Tenshi corse verso Terumi, che camminava tranquillamente per il grigio corridoio di quell'enorme stadio, piantandogli un pugno in pieno petto. Lui, sorpreso da tale gesto, boccheggiò per qualche istante, poggiando le mani sotto i suoi gomiti mentre lei lo tempestava di colpi sempre più deboli. Quando smise di percuoterlo, strinse la sua maglia fra le mani, tremando e digrignando i denti. 
– Cretino, perché l'avete fatto? – lo apostrofò.
– Abbiamo eseguito gli ordini, noi non possiamo farci nulla. Non è colpa nostra, ma di quei buoni a nulla che non hanno saputo difendersi. – sentì la presa sulla propria divisa farsi tanto stretta da sentire le unghie della ragazza graffiargli la pelle pure attraverso di essa. 
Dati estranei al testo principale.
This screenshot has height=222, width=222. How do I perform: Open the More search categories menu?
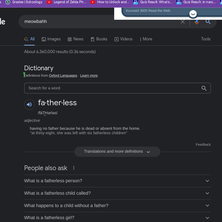[x=146, y=39]
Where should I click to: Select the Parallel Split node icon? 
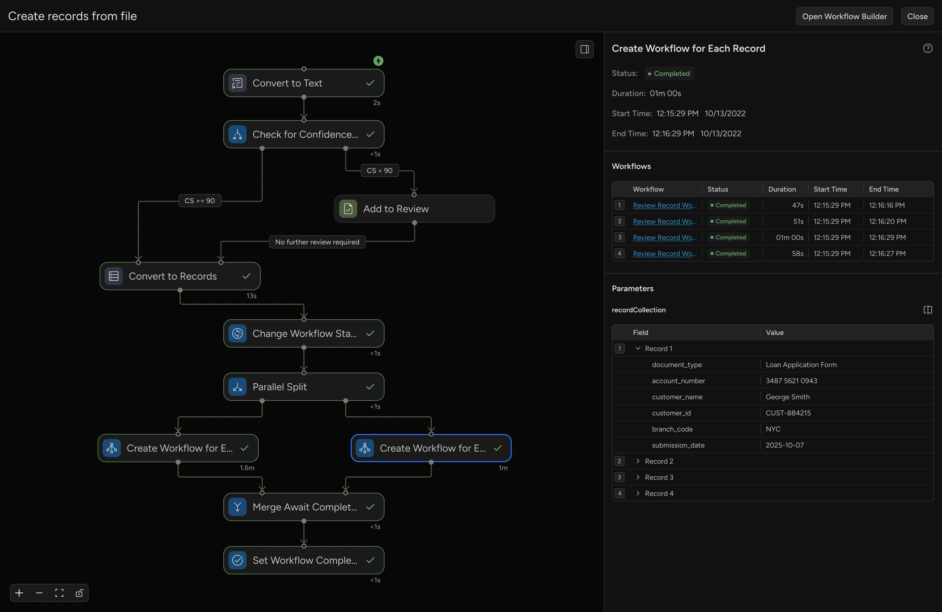pyautogui.click(x=237, y=387)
– Sta' zitto! Sono la squadra migliore del Giappone.
– No, non lo sono più. Ora lo siamo noi. – la scansò da sé, cercando di guardare il suo viso che era piegato verso il pavimento. – Non scaricare la tua frustrazione su di me, tutto questo è parte del nostro patto con Kageyama, non possiamo permetterci di disubbidire ad un suo ordine.
– Cosa vi ha dato in cambio? –  chiese lei tanto tempestivamente da sorprendere il ragazzo. 
– Quello che vedi, il successo, la gloria, la vittoria. Chiamala pure come preferisci, ma è questo ciò che ci lega a quell'uomo, ci ha dato la forza per scalare questa vetta.
– Non vi ha dato forza, vi ha dato una droga! – urlò lei, colpendolo nuovamente con un pugno. – Apri gli occhi, accidenti, vi state distruggendo da soli, hai tredici anni Terumi. 
In tutta risposta, il capitano della Zeus le sorrise. 
– E' la prima volta che mi chiami Terumi e non Aphrodite. – fece per allontanarsi, ma la voce della ragazza lo fermò nuovamente. 
– A me ha promesso di farmi conoscere il mio passato, chi sono i miei veri genitori. Sono cinque anni che me l'ha promesso, eppure sono ancora qui, ancora ignara di tutto. Non puoi fidarti di Kageyama, Terumi. Ti prego, piantate tutto qui, ritiratevi, smettete di fare del male a voi stessi e agli altri. 
Afuro si fermò, rimanendo immobile per alcuni secondi, guardando il vuoto di fronte a sé e poi il soffitto, sospirando. 
– Fosse così facile, Tenshi. Ma vedi, tutto questo, nonostante ci distrugga, è troppo bello, non vogliamo lasciarcelo sfuggire così facilmente.